We will first go over product design processes and exercises in general, and then bring those skills into the context of working in the assistive technology space. In this class, a “codesigner” is a member of the community who is living with a disability and has an idea for a technology that might improve their quality of living by easing an activity that is frustrating. Using example problems and working with co-designers, we will learn how to conduct interviews to develop product requirements, and how to develop those requirements into prototypes. With early prototypes, we then look at how to iterate over different designs, taking user feedback into account in order to arrive at AT solutions that work well for the end-user.
Before the summer course, students will be required to complete an online course introducing assistive technology, product design, and specific technical skills. The course will introduce students to key concepts that will be required on day one.
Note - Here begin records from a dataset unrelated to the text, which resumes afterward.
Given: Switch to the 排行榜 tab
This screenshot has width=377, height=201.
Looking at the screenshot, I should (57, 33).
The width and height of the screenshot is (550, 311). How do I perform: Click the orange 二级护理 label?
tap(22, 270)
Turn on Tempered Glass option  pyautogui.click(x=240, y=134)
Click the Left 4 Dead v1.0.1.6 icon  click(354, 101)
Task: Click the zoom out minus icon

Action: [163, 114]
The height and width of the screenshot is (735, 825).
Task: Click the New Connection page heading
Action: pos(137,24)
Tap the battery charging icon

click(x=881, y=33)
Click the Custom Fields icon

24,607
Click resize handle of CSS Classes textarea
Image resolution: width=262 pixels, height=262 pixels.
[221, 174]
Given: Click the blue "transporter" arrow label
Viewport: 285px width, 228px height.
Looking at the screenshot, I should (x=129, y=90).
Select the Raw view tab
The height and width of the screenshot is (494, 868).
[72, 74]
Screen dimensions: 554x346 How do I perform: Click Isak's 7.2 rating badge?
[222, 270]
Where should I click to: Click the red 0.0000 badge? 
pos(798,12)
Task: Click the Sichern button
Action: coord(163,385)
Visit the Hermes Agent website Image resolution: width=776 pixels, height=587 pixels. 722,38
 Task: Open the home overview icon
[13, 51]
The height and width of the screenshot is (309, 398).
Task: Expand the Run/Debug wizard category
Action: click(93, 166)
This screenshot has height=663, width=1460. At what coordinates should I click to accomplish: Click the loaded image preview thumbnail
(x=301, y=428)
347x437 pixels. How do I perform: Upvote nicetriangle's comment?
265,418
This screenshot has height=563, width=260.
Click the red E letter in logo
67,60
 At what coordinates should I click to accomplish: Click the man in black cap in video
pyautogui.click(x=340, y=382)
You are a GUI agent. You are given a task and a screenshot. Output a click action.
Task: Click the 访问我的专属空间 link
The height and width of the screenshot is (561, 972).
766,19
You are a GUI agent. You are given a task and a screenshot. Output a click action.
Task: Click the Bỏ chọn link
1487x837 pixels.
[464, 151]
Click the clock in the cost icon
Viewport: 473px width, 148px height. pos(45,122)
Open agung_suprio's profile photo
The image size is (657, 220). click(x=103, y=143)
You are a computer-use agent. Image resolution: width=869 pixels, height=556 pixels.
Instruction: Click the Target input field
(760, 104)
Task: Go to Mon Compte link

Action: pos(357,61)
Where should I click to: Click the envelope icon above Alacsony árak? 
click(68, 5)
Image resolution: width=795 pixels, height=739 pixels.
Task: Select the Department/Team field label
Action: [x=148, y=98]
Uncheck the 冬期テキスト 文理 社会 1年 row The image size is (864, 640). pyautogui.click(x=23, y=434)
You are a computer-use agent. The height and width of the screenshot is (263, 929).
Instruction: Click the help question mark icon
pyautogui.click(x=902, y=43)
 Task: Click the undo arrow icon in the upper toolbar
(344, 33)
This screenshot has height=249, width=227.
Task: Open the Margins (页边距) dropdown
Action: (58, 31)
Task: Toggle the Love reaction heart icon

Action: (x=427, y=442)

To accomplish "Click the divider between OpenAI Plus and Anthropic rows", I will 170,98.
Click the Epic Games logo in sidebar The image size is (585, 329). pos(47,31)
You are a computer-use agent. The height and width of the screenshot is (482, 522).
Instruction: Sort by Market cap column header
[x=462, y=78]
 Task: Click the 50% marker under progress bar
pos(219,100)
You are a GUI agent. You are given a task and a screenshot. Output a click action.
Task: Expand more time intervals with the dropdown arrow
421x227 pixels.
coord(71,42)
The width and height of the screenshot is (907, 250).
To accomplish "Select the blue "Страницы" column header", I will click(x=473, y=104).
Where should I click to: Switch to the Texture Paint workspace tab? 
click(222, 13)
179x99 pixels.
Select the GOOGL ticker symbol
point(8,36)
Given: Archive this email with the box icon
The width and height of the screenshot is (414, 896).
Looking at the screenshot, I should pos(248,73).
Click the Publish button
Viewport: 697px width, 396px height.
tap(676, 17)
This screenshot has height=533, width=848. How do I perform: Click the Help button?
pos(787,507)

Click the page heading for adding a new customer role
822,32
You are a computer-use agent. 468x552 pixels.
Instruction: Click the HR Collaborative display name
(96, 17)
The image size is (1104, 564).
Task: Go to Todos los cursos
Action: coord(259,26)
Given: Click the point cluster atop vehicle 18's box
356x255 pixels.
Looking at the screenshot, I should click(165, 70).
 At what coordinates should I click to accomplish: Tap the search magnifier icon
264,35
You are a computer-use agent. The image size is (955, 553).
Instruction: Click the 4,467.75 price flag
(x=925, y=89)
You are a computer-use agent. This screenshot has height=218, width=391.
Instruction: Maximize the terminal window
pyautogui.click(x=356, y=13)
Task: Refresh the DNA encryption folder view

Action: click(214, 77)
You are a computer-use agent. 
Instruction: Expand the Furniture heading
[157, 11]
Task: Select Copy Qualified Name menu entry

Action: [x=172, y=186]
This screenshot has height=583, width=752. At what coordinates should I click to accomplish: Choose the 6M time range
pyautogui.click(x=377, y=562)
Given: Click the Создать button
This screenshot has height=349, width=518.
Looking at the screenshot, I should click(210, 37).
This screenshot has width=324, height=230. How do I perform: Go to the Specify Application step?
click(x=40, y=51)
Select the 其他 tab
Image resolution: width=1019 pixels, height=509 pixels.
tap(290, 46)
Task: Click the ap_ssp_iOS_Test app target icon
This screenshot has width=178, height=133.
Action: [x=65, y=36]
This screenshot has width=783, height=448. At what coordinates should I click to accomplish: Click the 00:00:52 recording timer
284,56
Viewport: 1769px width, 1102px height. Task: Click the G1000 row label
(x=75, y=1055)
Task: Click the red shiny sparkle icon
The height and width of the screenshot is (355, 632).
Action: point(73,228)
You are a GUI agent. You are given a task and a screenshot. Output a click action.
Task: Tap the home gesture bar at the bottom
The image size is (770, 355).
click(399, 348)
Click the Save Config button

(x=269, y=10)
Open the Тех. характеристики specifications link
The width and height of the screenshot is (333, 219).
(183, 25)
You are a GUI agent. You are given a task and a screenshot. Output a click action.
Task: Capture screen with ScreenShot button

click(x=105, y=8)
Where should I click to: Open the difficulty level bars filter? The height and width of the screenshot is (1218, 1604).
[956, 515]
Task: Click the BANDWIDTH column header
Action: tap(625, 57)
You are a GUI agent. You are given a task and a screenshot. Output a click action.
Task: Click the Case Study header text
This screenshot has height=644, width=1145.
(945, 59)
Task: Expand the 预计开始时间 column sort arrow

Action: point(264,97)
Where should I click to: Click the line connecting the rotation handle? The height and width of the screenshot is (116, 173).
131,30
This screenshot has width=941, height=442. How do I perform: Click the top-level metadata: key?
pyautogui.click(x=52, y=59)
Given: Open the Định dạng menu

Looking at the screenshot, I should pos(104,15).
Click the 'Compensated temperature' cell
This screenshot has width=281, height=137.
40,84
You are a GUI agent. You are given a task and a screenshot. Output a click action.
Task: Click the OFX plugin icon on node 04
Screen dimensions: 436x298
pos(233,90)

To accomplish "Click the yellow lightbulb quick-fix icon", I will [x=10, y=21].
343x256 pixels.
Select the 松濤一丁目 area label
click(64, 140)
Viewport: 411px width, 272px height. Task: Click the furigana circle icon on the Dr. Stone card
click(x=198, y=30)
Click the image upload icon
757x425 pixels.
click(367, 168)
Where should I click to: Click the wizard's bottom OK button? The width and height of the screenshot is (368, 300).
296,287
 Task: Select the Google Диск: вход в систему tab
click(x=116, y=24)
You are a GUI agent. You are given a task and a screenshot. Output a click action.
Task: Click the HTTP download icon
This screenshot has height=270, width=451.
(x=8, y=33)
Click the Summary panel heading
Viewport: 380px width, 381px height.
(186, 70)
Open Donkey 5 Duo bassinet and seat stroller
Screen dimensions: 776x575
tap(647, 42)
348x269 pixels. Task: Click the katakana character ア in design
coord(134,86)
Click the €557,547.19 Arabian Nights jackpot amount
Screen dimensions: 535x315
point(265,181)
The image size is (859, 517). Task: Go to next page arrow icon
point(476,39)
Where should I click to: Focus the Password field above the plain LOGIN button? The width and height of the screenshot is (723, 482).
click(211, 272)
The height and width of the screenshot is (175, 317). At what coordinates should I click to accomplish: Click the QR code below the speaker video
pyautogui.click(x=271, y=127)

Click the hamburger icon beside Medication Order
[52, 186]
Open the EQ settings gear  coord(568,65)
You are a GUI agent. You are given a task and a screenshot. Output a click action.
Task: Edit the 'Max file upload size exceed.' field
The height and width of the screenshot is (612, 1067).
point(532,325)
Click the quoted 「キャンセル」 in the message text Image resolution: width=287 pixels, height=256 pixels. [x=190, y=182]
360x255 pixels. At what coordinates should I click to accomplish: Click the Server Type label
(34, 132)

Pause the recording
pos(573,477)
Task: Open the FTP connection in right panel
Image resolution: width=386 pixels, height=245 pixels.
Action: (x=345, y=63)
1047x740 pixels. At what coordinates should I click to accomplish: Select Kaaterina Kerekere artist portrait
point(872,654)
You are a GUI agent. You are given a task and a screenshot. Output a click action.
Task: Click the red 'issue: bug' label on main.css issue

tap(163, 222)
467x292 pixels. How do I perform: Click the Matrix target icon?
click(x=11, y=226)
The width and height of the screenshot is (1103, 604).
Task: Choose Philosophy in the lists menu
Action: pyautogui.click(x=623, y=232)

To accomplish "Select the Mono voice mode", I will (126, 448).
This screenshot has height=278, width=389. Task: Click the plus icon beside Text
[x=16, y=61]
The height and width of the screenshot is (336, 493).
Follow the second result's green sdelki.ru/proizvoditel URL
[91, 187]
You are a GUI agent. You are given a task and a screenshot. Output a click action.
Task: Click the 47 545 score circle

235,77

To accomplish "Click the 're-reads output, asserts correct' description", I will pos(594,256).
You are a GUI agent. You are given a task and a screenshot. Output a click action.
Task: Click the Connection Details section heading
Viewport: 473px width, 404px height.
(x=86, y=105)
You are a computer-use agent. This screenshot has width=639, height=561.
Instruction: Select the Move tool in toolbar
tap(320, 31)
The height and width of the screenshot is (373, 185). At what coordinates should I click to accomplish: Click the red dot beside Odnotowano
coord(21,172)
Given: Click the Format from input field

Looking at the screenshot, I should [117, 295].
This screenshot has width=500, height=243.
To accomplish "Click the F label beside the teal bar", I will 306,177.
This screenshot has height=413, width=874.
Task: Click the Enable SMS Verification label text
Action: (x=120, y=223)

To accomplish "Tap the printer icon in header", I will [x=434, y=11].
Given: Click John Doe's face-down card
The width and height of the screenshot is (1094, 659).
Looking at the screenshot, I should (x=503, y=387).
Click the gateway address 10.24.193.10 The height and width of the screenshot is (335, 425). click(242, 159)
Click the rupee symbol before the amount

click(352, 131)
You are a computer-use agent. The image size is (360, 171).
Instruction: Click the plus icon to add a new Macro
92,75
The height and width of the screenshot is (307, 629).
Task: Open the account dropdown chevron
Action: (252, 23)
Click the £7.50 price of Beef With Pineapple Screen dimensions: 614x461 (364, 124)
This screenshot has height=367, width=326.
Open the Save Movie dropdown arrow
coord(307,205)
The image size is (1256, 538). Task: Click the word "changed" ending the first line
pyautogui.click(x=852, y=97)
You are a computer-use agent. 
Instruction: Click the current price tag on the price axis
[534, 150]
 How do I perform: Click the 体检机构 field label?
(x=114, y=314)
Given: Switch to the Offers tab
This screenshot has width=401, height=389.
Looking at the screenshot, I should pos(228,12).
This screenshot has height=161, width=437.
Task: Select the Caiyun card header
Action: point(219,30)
The latter portion of the online course will be an open-ended design activity that will lead students to prepare a co-design proposal that will form the core of their application to BWSI.
The online course will consist of the following modules:
• What is assistive technology?
• Design thinking
• Design processes
• Technical skills development
• Co-design proposal formation activity
The four-week summer component of BWSI AT will give students a chance to use and further develop the skills they learned through the online course and to iteratively improve upon their proposal until it becomes a fully developed and usable prototype. The course will have online lectures, hands-on design exercises, small group technical mentorship, and project management activities culminating with students documenting and developing a
custom AT solution for a community member with a disability.
A team of MIT researchers and students will help students through these materials and activities, using previous AT solutions developed at MIT as guiding examples and helping facilitate community member engagement. By the end of this course, students will have developed an understanding of the engineering process that it takes to build an AT solution, be able to identify engineering requirements from user interviews, be able to identify potential solutions and the skills required to implement the solutions, and build their own prototype solutions.
This course is being offered virtually for the first time during summer of 2020 and is being adjusted from the previous in-person offering. The focus of the technology skills component will depend on the needs of each student’s project and is subject to change, but may include areas such as computer-aided design, 3D printing, and electronics. Past projects that have come out of a similar MIT class and hackathon have included all-terrain walkers, jackets that can be zipped up with one hand, a device to control smartphones using sip-and-puff breath inputs, and others.
Week 1: Proposal to Project Plan
• Overview of the co-design process: beginning to end
• Scoping a project with limited time and resources
• Working with people with different disabilities and cultures
• Interviewing users and identifying requirements
• Rapid prototyping using basic materials
• User testing for iterative improvement
• Agreeing on and articulating project goal (which person doing which activity in which context)
Week 2: Systematic Ideation and User-Testing Prep
• Starting lab notebook to document design
• Searching for off-the-shelf solutions
• Brainstorming ideas
• Examining proposed solutions and required skills
• Build and share low-fidelity proof-of-concept and user-testing plan
Weeks 3: User Testing to Create Prototype
• User testing with low-fidelity prototypes
• Tweak, rebuild, refine, reevaluate
• Incorporate all testing into final design
• Order parts
Weeks 4: Build, Document and Share Prototype
• Build final design
• Prototype testing and evaluation by co-designers
• Finish documentation
• Prepare final report/presentation